THE WATCHER AND THE WATCHED

By

Pub Date: Feb. 5th, 1976
Publisher: Scribners

One of the areas continually under attack in recent years has been our prison system. We have been told that prison can only punish unreformable criminals or, alternately, that only social change can help. This book breaks many of these stereotypes. Cormier is a psychiatrist with 20 years' experience in prisons. For six years, he and a group of therapists from McGill University worked in New York's Dannemora, trying to understand and help improve the institution through group and individual therapy sessions with guards and prisoners. Their apparent success points the way for future efforts in this area.
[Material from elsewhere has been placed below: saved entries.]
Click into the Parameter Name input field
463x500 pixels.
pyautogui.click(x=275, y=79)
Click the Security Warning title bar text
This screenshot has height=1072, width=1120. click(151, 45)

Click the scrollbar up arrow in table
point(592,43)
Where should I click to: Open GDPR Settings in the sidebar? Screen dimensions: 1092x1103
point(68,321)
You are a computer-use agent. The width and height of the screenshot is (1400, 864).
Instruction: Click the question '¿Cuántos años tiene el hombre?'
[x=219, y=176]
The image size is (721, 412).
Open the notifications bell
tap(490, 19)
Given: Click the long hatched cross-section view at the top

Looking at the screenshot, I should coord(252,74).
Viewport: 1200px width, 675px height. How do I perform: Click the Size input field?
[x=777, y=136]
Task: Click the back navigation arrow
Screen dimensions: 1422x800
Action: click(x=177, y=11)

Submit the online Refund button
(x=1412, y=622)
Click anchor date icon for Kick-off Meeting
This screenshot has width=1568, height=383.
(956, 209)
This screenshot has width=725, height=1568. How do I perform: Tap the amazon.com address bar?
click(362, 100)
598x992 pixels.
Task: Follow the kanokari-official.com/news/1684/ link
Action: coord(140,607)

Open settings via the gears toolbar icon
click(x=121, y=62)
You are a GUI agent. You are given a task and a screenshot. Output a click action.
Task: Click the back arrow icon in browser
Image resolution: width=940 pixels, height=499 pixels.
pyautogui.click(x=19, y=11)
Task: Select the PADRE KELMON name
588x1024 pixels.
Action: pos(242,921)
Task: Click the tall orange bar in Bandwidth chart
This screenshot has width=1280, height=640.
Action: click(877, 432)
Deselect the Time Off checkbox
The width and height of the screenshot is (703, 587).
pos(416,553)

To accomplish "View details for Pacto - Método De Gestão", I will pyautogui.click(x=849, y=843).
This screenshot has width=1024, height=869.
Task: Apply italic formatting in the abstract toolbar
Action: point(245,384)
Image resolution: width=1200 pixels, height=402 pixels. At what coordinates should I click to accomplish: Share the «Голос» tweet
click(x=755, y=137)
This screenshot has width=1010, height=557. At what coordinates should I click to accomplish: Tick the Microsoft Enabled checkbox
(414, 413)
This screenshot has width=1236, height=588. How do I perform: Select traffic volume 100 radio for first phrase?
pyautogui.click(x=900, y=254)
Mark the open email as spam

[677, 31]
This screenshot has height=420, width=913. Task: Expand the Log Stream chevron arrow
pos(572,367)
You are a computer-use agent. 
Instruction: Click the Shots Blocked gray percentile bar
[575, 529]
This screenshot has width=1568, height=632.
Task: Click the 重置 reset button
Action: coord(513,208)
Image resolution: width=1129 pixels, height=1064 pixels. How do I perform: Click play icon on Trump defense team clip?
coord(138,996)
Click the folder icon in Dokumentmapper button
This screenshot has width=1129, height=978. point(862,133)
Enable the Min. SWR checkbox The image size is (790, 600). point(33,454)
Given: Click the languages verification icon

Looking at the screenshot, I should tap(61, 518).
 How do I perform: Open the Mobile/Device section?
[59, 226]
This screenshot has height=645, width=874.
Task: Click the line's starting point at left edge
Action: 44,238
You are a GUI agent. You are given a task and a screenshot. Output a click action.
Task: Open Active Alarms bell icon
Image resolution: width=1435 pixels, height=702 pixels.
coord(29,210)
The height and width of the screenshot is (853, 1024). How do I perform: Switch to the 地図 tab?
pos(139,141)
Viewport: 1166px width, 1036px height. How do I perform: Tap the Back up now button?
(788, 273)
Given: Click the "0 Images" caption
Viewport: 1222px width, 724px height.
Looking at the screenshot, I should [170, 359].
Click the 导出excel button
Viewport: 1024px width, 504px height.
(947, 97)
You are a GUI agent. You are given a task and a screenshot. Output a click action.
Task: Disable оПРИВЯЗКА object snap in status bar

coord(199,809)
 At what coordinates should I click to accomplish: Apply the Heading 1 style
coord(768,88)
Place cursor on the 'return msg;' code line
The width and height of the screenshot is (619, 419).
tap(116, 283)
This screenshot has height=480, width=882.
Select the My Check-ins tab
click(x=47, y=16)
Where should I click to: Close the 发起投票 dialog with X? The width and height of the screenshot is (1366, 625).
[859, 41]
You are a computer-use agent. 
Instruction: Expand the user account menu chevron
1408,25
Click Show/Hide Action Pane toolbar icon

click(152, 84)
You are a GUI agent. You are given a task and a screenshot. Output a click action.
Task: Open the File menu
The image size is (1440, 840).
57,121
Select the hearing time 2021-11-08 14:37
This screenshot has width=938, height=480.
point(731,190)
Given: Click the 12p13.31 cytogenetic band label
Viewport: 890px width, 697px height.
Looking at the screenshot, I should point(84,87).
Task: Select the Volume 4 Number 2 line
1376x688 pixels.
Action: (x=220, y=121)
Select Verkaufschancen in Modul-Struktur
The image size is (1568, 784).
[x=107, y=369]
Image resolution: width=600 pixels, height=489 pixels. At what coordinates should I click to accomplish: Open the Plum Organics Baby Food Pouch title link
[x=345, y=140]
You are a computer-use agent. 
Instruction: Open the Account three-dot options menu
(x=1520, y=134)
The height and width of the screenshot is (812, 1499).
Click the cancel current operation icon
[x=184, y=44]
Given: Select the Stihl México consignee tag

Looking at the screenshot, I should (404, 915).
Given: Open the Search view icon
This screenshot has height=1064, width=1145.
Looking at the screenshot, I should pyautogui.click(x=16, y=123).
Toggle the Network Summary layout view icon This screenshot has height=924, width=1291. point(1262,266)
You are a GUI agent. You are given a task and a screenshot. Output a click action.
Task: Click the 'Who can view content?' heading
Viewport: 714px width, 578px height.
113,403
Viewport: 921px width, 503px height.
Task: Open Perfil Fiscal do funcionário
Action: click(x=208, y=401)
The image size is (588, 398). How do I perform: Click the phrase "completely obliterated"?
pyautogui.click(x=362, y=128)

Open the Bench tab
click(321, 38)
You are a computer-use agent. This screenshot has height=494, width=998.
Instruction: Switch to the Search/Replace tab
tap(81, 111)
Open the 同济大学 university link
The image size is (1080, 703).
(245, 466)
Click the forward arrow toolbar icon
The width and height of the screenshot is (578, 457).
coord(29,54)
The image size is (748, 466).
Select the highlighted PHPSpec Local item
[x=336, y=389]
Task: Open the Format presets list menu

One conclusion is that ""despite what looked like an ongoing, irreversible pattern"" of criminality ""there were in fact crucial saturation points at which intervention might have helped"" many inmates. This period usually occurred when repeating offenders ""consciously became aware of disappointment and failure, not only as criminals"" but in their interpersonal relationships. At this point, ""many return to prison, not because they are anti-social, but because they cannot find a way out."" Both systematic therapeutic help and social aid is suggested. Cormier emphasizes how well both guards and prisoners responded to more open styles of communication. He also offers guidelines on the particular problems of psychological workers in jails. For a professional audience, a convincing presentation.